Print out the entries exactly, and include each one.
DATA FOR REVIEW below:
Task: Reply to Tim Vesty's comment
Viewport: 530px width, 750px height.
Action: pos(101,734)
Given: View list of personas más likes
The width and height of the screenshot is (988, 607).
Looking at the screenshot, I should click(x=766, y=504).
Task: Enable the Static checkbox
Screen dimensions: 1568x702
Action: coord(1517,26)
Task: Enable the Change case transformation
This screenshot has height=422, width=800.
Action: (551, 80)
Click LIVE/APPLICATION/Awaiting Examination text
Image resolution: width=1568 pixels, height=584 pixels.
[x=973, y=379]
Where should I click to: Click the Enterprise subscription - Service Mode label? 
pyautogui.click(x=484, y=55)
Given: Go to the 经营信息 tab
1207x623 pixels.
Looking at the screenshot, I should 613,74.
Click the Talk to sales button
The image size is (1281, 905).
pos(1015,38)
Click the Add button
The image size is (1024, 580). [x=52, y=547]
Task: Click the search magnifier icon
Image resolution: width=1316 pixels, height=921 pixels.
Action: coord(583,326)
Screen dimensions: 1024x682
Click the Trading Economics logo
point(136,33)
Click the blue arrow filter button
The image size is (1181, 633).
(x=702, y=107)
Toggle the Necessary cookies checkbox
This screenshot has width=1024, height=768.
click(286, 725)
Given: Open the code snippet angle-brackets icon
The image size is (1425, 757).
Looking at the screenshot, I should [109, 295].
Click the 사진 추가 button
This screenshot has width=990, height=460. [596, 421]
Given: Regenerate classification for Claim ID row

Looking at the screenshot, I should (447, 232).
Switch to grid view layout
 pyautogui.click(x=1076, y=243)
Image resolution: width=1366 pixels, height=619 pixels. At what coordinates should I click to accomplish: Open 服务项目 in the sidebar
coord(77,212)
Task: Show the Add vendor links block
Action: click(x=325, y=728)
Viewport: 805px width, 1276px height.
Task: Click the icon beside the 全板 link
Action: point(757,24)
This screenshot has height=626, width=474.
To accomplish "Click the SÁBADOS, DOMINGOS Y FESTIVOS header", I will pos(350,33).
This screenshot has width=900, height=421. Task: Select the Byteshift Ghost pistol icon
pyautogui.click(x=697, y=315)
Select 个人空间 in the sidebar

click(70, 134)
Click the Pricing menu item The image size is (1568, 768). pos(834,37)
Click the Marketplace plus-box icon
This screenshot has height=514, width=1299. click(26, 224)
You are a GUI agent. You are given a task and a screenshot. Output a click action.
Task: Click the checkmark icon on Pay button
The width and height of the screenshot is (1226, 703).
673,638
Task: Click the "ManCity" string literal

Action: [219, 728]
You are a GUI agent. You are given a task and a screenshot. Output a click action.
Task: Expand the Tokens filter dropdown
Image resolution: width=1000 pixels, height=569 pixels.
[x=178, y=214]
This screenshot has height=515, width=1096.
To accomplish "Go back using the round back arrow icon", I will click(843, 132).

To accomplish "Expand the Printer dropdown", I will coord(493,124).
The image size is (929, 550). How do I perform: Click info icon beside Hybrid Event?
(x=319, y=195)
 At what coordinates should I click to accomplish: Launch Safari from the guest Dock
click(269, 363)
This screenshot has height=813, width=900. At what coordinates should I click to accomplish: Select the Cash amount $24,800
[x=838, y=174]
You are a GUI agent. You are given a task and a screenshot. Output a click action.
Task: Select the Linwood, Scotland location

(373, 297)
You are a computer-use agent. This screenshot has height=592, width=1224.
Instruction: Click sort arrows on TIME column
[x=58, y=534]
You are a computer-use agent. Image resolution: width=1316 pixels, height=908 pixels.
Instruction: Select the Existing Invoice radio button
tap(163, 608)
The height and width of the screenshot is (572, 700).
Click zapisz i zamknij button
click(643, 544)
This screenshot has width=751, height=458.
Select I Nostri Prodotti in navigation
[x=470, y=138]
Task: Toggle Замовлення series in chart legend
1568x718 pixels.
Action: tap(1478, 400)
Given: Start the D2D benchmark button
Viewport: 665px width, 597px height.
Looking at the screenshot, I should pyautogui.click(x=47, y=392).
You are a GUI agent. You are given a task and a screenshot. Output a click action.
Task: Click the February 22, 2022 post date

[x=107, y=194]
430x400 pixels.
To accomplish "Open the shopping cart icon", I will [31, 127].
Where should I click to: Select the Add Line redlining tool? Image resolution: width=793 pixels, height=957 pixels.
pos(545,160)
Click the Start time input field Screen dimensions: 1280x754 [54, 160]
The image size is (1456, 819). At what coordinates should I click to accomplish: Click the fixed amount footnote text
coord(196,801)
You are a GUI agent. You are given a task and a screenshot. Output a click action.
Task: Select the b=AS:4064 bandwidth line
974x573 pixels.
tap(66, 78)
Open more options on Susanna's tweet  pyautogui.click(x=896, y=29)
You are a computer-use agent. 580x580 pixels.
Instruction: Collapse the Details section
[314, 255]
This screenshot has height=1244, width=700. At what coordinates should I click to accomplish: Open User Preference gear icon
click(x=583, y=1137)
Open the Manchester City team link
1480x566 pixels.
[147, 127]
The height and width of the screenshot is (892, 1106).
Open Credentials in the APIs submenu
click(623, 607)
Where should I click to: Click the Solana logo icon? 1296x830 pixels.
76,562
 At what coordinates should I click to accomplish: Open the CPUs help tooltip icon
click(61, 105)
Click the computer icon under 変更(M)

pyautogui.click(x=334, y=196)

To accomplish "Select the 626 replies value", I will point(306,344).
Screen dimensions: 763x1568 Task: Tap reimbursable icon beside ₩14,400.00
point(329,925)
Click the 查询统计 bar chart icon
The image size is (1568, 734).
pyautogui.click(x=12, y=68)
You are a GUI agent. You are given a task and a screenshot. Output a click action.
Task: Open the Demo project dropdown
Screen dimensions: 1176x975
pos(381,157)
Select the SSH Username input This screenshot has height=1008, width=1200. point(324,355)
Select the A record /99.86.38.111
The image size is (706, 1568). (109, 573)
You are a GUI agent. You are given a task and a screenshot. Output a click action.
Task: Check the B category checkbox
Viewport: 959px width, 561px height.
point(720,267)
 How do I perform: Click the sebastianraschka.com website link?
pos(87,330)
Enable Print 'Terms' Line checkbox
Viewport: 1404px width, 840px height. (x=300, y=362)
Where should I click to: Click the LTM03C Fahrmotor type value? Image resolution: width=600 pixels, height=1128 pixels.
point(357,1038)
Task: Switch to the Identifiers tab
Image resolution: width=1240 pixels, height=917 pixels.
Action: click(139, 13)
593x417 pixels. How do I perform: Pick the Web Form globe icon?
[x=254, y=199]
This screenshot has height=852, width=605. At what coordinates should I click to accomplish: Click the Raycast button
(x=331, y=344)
End of DATA FOR REVIEW.
YOUR SOLUTION
Task: Reply to Tim Vesty's comment
Viewport: 530px width, 750px height.
Action: pos(101,734)
Given: View list of personas más likes
The width and height of the screenshot is (988, 607).
Looking at the screenshot, I should click(x=766, y=504).
Task: Enable the Static checkbox
Screen dimensions: 1568x702
Action: coord(1517,26)
Task: Enable the Change case transformation
This screenshot has height=422, width=800.
Action: (551, 80)
Click LIVE/APPLICATION/Awaiting Examination text
Image resolution: width=1568 pixels, height=584 pixels.
[x=973, y=379]
Where should I click to: Click the Enterprise subscription - Service Mode label? 
pyautogui.click(x=484, y=55)
Given: Go to the 经营信息 tab
1207x623 pixels.
Looking at the screenshot, I should 613,74.
Click the Talk to sales button
The image size is (1281, 905).
pos(1015,38)
Click the Add button
The image size is (1024, 580). [x=52, y=547]
Task: Click the search magnifier icon
Image resolution: width=1316 pixels, height=921 pixels.
Action: coord(583,326)
Screen dimensions: 1024x682
Click the Trading Economics logo
point(136,33)
Click the blue arrow filter button
The image size is (1181, 633).
(x=702, y=107)
Toggle the Necessary cookies checkbox
This screenshot has width=1024, height=768.
click(286, 725)
Given: Open the code snippet angle-brackets icon
The image size is (1425, 757).
Looking at the screenshot, I should [109, 295].
Click the 사진 추가 button
This screenshot has width=990, height=460. [596, 421]
Given: Regenerate classification for Claim ID row

Looking at the screenshot, I should (447, 232).
Switch to grid view layout
 pyautogui.click(x=1076, y=243)
Image resolution: width=1366 pixels, height=619 pixels. At what coordinates should I click to accomplish: Open 服务项目 in the sidebar
coord(77,212)
Task: Show the Add vendor links block
Action: click(x=325, y=728)
Viewport: 805px width, 1276px height.
Task: Click the icon beside the 全板 link
Action: point(757,24)
This screenshot has height=626, width=474.
To accomplish "Click the SÁBADOS, DOMINGOS Y FESTIVOS header", I will pos(350,33).
This screenshot has width=900, height=421. Task: Select the Byteshift Ghost pistol icon
pyautogui.click(x=697, y=315)
Select 个人空间 in the sidebar

click(70, 134)
Click the Pricing menu item The image size is (1568, 768). pos(834,37)
Click the Marketplace plus-box icon
This screenshot has height=514, width=1299. click(26, 224)
You are a GUI agent. You are given a task and a screenshot. Output a click action.
Task: Click the checkmark icon on Pay button
The width and height of the screenshot is (1226, 703).
673,638
Task: Click the "ManCity" string literal

Action: [219, 728]
You are a GUI agent. You are given a task and a screenshot. Output a click action.
Task: Expand the Tokens filter dropdown
Image resolution: width=1000 pixels, height=569 pixels.
[x=178, y=214]
This screenshot has height=515, width=1096.
To accomplish "Go back using the round back arrow icon", I will click(843, 132).

To accomplish "Expand the Printer dropdown", I will coord(493,124).
The image size is (929, 550). How do I perform: Click info icon beside Hybrid Event?
(x=319, y=195)
 At what coordinates should I click to accomplish: Launch Safari from the guest Dock
click(269, 363)
This screenshot has height=813, width=900. At what coordinates should I click to accomplish: Select the Cash amount $24,800
[x=838, y=174]
You are a GUI agent. You are given a task and a screenshot. Output a click action.
Task: Select the Linwood, Scotland location

(373, 297)
You are a computer-use agent. This screenshot has height=592, width=1224.
Instruction: Click sort arrows on TIME column
[x=58, y=534]
You are a computer-use agent. Image resolution: width=1316 pixels, height=908 pixels.
Instruction: Select the Existing Invoice radio button
tap(163, 608)
The height and width of the screenshot is (572, 700).
Click zapisz i zamknij button
click(643, 544)
This screenshot has width=751, height=458.
Select I Nostri Prodotti in navigation
[x=470, y=138]
Task: Toggle Замовлення series in chart legend
1568x718 pixels.
Action: tap(1478, 400)
Given: Start the D2D benchmark button
Viewport: 665px width, 597px height.
Looking at the screenshot, I should pyautogui.click(x=47, y=392).
You are a GUI agent. You are given a task and a screenshot. Output a click action.
Task: Click the February 22, 2022 post date

[x=107, y=194]
430x400 pixels.
To accomplish "Open the shopping cart icon", I will [31, 127].
Where should I click to: Select the Add Line redlining tool? Image resolution: width=793 pixels, height=957 pixels.
pos(545,160)
Click the Start time input field Screen dimensions: 1280x754 [54, 160]
The image size is (1456, 819). At what coordinates should I click to accomplish: Click the fixed amount footnote text
coord(196,801)
You are a GUI agent. You are given a task and a screenshot. Output a click action.
Task: Select the b=AS:4064 bandwidth line
974x573 pixels.
tap(66, 78)
Open more options on Susanna's tweet  pyautogui.click(x=896, y=29)
You are a computer-use agent. 580x580 pixels.
Instruction: Collapse the Details section
[314, 255]
This screenshot has height=1244, width=700. At what coordinates should I click to accomplish: Open User Preference gear icon
click(x=583, y=1137)
Open the Manchester City team link
1480x566 pixels.
[147, 127]
The height and width of the screenshot is (892, 1106).
Open Credentials in the APIs submenu
click(623, 607)
Where should I click to: Click the Solana logo icon? 1296x830 pixels.
76,562
 At what coordinates should I click to accomplish: Open the CPUs help tooltip icon
click(61, 105)
Click the computer icon under 変更(M)

pyautogui.click(x=334, y=196)

To accomplish "Select the 626 replies value", I will point(306,344).
Screen dimensions: 763x1568 Task: Tap reimbursable icon beside ₩14,400.00
point(329,925)
Click the 查询统计 bar chart icon
The image size is (1568, 734).
pyautogui.click(x=12, y=68)
You are a GUI agent. You are given a task and a screenshot. Output a click action.
Task: Open the Demo project dropdown
Screen dimensions: 1176x975
pos(381,157)
Select the SSH Username input This screenshot has height=1008, width=1200. point(324,355)
Select the A record /99.86.38.111
The image size is (706, 1568). (109, 573)
You are a GUI agent. You are given a task and a screenshot. Output a click action.
Task: Check the B category checkbox
Viewport: 959px width, 561px height.
point(720,267)
 How do I perform: Click the sebastianraschka.com website link?
pos(87,330)
Enable Print 'Terms' Line checkbox
Viewport: 1404px width, 840px height. (x=300, y=362)
Where should I click to: Click the LTM03C Fahrmotor type value? Image resolution: width=600 pixels, height=1128 pixels.
point(357,1038)
Task: Switch to the Identifiers tab
Image resolution: width=1240 pixels, height=917 pixels.
Action: click(139, 13)
593x417 pixels. How do I perform: Pick the Web Form globe icon?
[x=254, y=199]
This screenshot has height=852, width=605. At what coordinates should I click to accomplish: Click the Raycast button
(x=331, y=344)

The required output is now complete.